# Passage shown
════

Honest Resort Reviews: Breckenridge

In the latest dispatch from his North American travels, Pingu takes a look under the surface of Breckenridge, Colorado. Illustrations by Kieron Black.


Breckenridge has been firmly planted in the consciousness of the British shredding populous by the triple-flipping feats of Billy Morgan, the GB Freestyle team’s training videos and the siren-like images of Parkway’s perfect jumps. However, rather than focus on what you know already, I would choose to characterise Breckenridge in three words: Bogies, Balls and Beer.


Bogies (or, “The Consequences Of Altitude”)

Breckenridge is high. Not because Colorado has legalised the use of marijuana (pronounced – marry-joo-ah-nah, or gan-jaaah or w-eeeeeee-d), but because it is much closer to the sky than just about any other ski resort in the world.  Breck village, which (at the risk of stating the obvious) is the bottom of the resort, is near-as-dammit 3000 metres above sea level – putting the pubs, art galleries, pool hall and snowboard shops some 600 metres above the peak of Avoriaz.

════

# Entries
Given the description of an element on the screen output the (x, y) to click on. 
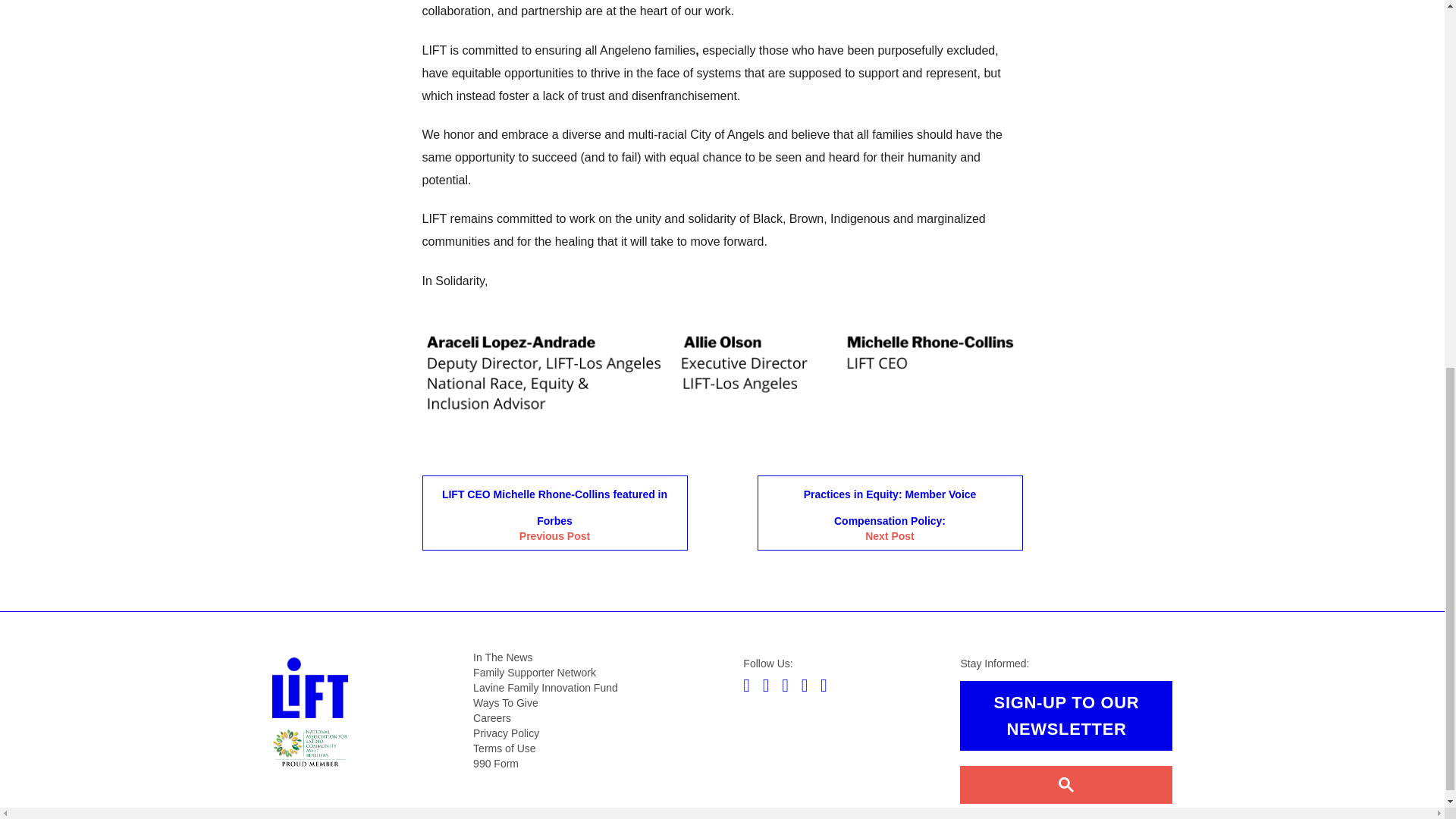
Privacy Policy (505, 733)
Terms of Use (504, 748)
Sign Up for Updates (1065, 715)
In The News (502, 657)
Careers (492, 717)
Ways To Give (505, 702)
Family Supporter Network (534, 672)
Practices in Equity: Member Voice Compensation Policy: (889, 512)
LIFT CEO Michelle Rhone-Collins featured in Forbes (554, 512)
Lavine Family Innovation Fund (545, 687)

════

# Exercises
**a.** Answer these from the Breckenridge review:
(i) Who did the illustrations?
(ii) What three words does the writer choose to characterize Breckenridge?
(iii) About how high above sea level is Breck village?
**b.** From the Breckenridge review, return the passage that begins at the words "Honest Resort Reviews: Breckenridge" and stops after "by Kieron Black.".
Answer using only the Breckenridge review, not the entries.

# Answers in order
**a.**
(i) Kieron Black
(ii) Bogies, Balls and Beer
(iii) Near-as-dammit 3000 metres

**b.**
Honest Resort Reviews: Breckenridge

In the latest dispatch from his North American travels, Pingu takes a look under the surface of Breckenridge, Colorado. Illustrations by Kieron Black.